Евгений Шумигорский, редко поминаемый нами историк, писал, что в Лицее «были живы тогда предания пушкинской эпохи, и в глазах его воспитанников имя их знаменитого однокашника неразрывно соединялось с понятием любви к родной земле и к ее родной старине». Вот это — последнее — очень важно для нас: врожденный, а не навязанный свыше патриотизм всегда неотделим от жажды познания истории своего народа…
В годы лицейской младости князь еще застал в живых вельможных старцев, для которых «золотой век екатерианства» был их юностью, их буянством-окаянством, их осмысленной зрелостью, вскормленной на обильных пажитях вольтеровского свободомыслия. Для них, этих реликтов прошлого, было проще простого удавить одного императора, чтобы «подсадить» на престол его жену, а потом с подобною же легкостью они пришибли табакеркой и ее сына. Эти старики, уже обессиленные годами и болезнями, многое помнили, и юный князь остро воспринимал их суждения о былом. Тогда же Лобанов-Ростовский приучил себя записывать то, о чем не писалось в книгах, а лишь передавалось из уст в уста, как нечто запретное, о чем говорить громко не следует.
«Осьмнадцатый» век стал его сокровением, а царствование Павла I излюбленной темой для исторических изысканий. Однажды князь узнал, что в провинциальной глухомани доживает, вот-вот готовый умереть, престарелый вельможа, который унесет в могилу тайны своего времени. Алексей Борисович, не раздумывая, пустился в путь. Отыскав имение старца, он нашел его дом будто вымершим, даже собаки на псарне не лаяли. Оказалось, что вельможа обращал день в ночь, а будить его было нельзя. Лишь к вечеру он проснулся, и в полночь состоялся завтрак — при свечах в старомодных шандалах. Старик невольно разговорился, и Алексей Борисович до самого рассвета брал «интервью», получая такие интимные тайны двора и политики, о которых в русском обществе едва догадывались. Понятно, что много лет спустя князь Лобанов-Ростовский легко и часто рисовал для друзей, в каком порядке была расставлена мебель в спальне императора Павла I, когда в нее ворвались убийцы.
— Завидую людям, жившим в осьмнадцатом веке, — не раз говорил Алексей Борисович, — им было намного вольготнее жить, нежели всем нам, которым выпало влачить до конца век девятнадцатый, обреченный двигаться уже не страстями людей, а лишь ускоряемый силою пара в мудреных машинах…

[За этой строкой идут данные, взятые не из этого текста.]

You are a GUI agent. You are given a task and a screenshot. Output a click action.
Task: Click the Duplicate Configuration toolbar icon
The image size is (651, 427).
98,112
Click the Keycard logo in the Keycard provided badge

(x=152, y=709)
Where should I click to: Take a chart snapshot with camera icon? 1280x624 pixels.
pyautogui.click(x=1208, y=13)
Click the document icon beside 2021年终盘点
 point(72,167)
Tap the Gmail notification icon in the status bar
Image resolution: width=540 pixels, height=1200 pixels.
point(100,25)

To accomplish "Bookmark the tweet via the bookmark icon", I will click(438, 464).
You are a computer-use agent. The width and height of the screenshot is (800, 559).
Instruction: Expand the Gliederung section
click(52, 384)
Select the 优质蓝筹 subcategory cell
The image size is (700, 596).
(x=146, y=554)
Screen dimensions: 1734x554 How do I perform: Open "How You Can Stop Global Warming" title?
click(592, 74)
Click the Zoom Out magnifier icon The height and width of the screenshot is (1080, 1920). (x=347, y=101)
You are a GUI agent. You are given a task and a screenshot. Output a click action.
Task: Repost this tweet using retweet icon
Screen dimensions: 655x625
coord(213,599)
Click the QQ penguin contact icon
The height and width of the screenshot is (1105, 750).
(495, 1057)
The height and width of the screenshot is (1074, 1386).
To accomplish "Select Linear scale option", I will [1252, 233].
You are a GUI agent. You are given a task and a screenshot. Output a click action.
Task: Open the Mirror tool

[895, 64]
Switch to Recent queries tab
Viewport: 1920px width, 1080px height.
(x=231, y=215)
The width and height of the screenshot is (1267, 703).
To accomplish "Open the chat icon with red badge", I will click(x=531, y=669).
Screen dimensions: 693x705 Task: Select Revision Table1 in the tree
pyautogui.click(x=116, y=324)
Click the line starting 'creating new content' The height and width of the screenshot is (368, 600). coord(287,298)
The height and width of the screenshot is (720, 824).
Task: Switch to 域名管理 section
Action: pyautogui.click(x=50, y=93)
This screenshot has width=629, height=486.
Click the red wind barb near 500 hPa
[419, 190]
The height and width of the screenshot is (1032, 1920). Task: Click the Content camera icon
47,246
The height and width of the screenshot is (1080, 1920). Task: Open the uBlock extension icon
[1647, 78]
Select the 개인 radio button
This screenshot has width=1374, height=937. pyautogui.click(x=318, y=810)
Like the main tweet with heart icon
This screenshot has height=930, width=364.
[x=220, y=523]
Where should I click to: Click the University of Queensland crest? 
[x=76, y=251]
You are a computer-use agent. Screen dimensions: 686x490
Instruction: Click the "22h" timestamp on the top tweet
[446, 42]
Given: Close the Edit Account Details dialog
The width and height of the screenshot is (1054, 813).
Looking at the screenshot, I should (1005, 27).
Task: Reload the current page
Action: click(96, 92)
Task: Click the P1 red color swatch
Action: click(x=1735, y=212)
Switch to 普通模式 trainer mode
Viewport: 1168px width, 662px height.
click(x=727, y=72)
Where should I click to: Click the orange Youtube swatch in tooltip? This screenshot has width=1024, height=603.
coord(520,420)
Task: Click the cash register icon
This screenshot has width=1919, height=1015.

«Влачить» свою карьеру в этом столетии было нелегко, особенно при Николае I, когда внешней политикой России заправлял горбоносый карлик Нессельроде. Именно при нем Лобанов-Ростовский и начинал карьеру. Можно было позавидовать своим немало куролесившим предкам, если при Николае I все строилось по ранжиру, по чинам, по регламенту… д у ш н о!
Но служить все равно надо, и карьера началась в хозяйственном департаменте министерства иностранных дел. Правда, потомку Владимира Мономаха как-то не пристало сидеть в бухгалтерии, калькулируя расходные суммы на званые ужины, и в 1849 году царь отличил князя званием камер-юнкера. Нессельроде обещал:
— При первой же вакансии я найду вам место за границей…
Тогда или позже Лобанов-Ростовский сошелся с князем Петром Долгоруким, с позором изгнанным из пажей за дурное поведение. Это был человек большого и очень злого ума, такой неслыханной дерзости, что Бенкендорфу с его присными надоело выслушивать доклады о его скандалах. Ссылка в Вятку нисколько не образумила его, напротив, разгорячила, и Долгорукий в своих писаниях пощадил на белом свете лишь одного человека — это был Герцен, ставший потом свидетелем его предсмертной агонии.